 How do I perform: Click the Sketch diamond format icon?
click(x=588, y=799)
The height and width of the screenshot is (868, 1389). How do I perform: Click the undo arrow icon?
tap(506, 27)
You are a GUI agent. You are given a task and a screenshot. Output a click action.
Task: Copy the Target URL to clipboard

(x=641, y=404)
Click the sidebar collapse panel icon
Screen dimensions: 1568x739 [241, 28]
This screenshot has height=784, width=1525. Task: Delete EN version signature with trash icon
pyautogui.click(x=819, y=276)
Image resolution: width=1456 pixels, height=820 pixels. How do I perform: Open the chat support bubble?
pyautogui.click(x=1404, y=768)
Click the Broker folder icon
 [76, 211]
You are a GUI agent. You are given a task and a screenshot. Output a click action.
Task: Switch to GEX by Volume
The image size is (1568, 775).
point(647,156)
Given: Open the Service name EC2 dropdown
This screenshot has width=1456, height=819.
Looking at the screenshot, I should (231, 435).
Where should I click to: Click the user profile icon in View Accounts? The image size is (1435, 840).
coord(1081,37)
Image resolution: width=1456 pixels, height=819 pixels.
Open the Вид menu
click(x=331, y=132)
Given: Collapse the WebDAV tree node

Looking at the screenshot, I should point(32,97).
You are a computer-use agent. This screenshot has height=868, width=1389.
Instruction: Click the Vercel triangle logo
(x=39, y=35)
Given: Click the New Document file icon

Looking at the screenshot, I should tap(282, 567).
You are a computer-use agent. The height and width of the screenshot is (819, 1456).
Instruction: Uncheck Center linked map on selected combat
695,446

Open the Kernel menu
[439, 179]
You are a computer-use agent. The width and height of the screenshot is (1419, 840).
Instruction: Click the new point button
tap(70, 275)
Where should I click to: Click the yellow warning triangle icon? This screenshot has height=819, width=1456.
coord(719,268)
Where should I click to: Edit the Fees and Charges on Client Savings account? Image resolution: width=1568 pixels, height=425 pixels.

• Exercise
Set out the complete listing exactly as shown.

• Result for this exercise
 How do I perform: Click the Sketch diamond format icon?
click(x=588, y=799)
The height and width of the screenshot is (868, 1389). How do I perform: Click the undo arrow icon?
tap(506, 27)
You are a GUI agent. You are given a task and a screenshot. Output a click action.
Task: Copy the Target URL to clipboard

(x=641, y=404)
Click the sidebar collapse panel icon
Screen dimensions: 1568x739 [241, 28]
This screenshot has height=784, width=1525. Task: Delete EN version signature with trash icon
pyautogui.click(x=819, y=276)
Image resolution: width=1456 pixels, height=820 pixels. How do I perform: Open the chat support bubble?
pyautogui.click(x=1404, y=768)
Click the Broker folder icon
 [76, 211]
You are a GUI agent. You are given a task and a screenshot. Output a click action.
Task: Switch to GEX by Volume
The image size is (1568, 775).
point(647,156)
Given: Open the Service name EC2 dropdown
This screenshot has width=1456, height=819.
Looking at the screenshot, I should (231, 435).
Where should I click to: Click the user profile icon in View Accounts? The image size is (1435, 840).
coord(1081,37)
Image resolution: width=1456 pixels, height=819 pixels.
Open the Вид menu
click(x=331, y=132)
Given: Collapse the WebDAV tree node

Looking at the screenshot, I should point(32,97).
You are a computer-use agent. This screenshot has height=868, width=1389.
Instruction: Click the Vercel triangle logo
(x=39, y=35)
Given: Click the New Document file icon

Looking at the screenshot, I should tap(282, 567).
You are a computer-use agent. The height and width of the screenshot is (819, 1456).
Instruction: Uncheck Center linked map on selected combat
695,446

Open the Kernel menu
[439, 179]
You are a computer-use agent. The width and height of the screenshot is (1419, 840).
Instruction: Click the new point button
tap(70, 275)
Where should I click to: Click the yellow warning triangle icon? This screenshot has height=819, width=1456.
coord(719,268)
Where should I click to: Edit the Fees and Charges on Client Savings account? Image resolution: width=1568 pixels, height=425 pixels.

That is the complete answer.